Resolution: The Corporate Perpetrators Responsibility Act

At SRVDC’s July 23 2020 meeting, we endorsed the Resolution:

The Corporate Perpetrators Responsibility Act

Whereas: Unsafe products and services provided by corporations that harm the physical, mental, and financial health of our society are approved and promoted by company leaders, but are punished by fines—not commensurate with the profits gained— paid by corporations and ultimately customers with no consequences for those responsible. AND

Whereas: Corporate fines have not been sufficient in changing the criminal behavior of corporate decision makers because they have not been held personally and criminally responsible for their actions. (Examples abound.) AND

Whereas: A corporate created opioid epidemic destroys lives, PPE price gouging during a crisis, insufficiently trained airline pilots crash unsafe planes, vaping is marketed to kids, our private information is sold to those who rig our elections, defective car airbags maim, neglectful PG&E caused fires killing 84 Californians, banks commit mortgage fraud leaving kids to live in cars – they all have two things in common: No one went to jail and corporate executives put profit before our health, safety, privacy or the environment.
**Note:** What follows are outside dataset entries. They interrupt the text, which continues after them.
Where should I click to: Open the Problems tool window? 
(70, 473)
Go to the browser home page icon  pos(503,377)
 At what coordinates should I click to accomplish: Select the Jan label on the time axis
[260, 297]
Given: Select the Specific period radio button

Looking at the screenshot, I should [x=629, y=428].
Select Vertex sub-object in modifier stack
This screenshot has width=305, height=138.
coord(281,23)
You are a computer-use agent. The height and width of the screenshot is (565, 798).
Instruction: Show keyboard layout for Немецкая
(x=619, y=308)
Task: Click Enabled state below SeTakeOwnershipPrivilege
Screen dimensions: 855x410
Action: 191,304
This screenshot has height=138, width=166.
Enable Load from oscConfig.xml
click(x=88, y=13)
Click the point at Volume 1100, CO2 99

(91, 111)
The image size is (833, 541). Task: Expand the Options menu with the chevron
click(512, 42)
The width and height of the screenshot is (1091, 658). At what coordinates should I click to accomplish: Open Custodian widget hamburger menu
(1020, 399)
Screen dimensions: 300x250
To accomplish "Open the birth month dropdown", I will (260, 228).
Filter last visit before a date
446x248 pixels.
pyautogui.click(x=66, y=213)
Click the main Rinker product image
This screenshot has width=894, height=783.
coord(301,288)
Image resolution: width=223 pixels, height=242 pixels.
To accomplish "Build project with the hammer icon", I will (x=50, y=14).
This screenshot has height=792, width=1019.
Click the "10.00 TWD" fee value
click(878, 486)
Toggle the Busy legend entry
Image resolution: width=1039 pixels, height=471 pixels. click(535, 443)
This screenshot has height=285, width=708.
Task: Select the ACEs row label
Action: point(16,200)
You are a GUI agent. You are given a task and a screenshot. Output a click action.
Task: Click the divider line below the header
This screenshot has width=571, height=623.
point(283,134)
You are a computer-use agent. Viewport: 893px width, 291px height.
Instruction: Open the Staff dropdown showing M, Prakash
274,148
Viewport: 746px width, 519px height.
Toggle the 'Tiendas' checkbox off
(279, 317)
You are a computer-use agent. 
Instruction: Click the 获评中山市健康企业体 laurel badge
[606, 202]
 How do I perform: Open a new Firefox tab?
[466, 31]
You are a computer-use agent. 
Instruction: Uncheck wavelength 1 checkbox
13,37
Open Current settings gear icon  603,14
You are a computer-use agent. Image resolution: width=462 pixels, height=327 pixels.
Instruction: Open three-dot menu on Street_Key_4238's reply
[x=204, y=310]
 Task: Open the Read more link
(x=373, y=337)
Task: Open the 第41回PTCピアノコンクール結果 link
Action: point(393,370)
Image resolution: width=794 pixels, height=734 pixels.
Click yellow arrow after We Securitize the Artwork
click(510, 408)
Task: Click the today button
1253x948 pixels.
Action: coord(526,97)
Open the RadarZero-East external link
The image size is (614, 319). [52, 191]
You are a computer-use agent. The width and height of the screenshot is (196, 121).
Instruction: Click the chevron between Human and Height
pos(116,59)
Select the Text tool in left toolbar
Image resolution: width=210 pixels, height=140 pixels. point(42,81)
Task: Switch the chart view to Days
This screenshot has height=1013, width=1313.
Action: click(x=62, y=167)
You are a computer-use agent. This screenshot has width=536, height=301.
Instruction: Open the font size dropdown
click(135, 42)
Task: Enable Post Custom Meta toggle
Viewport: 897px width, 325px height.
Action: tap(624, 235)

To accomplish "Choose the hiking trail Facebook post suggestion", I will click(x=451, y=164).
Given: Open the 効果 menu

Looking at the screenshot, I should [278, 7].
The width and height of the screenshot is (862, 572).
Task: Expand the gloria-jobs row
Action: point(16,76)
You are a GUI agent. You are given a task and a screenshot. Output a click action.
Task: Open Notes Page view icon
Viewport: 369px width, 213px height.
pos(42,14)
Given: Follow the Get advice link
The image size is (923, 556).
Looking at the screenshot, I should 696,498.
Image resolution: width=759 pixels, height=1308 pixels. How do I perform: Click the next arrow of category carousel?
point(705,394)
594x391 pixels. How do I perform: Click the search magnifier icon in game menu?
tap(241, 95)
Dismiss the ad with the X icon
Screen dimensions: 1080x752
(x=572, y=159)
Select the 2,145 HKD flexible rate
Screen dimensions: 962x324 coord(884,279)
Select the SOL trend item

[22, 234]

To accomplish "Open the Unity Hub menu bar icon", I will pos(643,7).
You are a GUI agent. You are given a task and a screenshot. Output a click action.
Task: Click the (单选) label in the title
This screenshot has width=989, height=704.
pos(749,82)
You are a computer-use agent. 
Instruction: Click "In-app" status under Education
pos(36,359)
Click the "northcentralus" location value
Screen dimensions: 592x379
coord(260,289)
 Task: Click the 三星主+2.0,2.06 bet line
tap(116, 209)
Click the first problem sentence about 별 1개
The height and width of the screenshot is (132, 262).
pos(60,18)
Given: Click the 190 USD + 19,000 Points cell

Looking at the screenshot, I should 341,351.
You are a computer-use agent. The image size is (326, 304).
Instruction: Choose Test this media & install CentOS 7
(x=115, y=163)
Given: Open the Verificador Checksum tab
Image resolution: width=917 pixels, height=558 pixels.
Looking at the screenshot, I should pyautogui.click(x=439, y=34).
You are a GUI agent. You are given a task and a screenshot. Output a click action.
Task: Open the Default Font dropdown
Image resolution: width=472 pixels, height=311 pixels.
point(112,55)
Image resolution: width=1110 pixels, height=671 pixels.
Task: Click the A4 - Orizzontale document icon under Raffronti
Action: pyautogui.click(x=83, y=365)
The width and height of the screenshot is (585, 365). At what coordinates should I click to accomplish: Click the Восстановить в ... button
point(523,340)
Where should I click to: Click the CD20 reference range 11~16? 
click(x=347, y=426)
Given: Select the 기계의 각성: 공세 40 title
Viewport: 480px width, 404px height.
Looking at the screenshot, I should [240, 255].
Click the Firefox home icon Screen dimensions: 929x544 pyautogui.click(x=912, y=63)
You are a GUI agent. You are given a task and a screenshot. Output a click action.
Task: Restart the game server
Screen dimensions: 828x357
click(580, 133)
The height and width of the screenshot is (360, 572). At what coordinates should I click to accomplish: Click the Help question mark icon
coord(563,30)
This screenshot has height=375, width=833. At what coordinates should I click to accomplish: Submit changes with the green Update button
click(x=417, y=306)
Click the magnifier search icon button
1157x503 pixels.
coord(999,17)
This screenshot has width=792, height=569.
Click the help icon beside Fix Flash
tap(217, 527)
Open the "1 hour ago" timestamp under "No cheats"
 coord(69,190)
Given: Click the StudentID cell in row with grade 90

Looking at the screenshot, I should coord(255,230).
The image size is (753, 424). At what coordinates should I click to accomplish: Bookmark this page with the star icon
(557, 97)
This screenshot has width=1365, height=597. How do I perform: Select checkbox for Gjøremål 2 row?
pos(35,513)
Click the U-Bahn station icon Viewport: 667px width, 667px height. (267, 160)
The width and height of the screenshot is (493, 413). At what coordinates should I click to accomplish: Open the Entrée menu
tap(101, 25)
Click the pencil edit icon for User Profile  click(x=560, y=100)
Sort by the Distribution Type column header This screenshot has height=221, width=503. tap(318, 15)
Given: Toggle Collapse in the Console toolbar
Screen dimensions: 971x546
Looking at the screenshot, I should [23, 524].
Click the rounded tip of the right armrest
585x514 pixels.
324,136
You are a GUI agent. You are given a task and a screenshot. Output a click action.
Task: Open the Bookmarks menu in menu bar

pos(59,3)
AND

Therefore be it resolved: The DPCCC calls for the creation of legislation that will hold corporate individuals criminally responsible for decisions that endanger the public whether they be deliberate or through negligence. Punishment including incarceration shall be patterned after sentences for other illegal and harmful actions that one individual inflicts on another. AND

Therefore be it resolved: The DPCCC will communicate to the Democratic Party, state and federal lawmakers its support for criminal penalties for executives who chose profits before health, safety, privacy or the planet. Further, the final laws should apply to all countries doing business in the U.S. If our state, California, adopts appropriate legislation, it should apply to all companies doing business in California should Californians be harmed.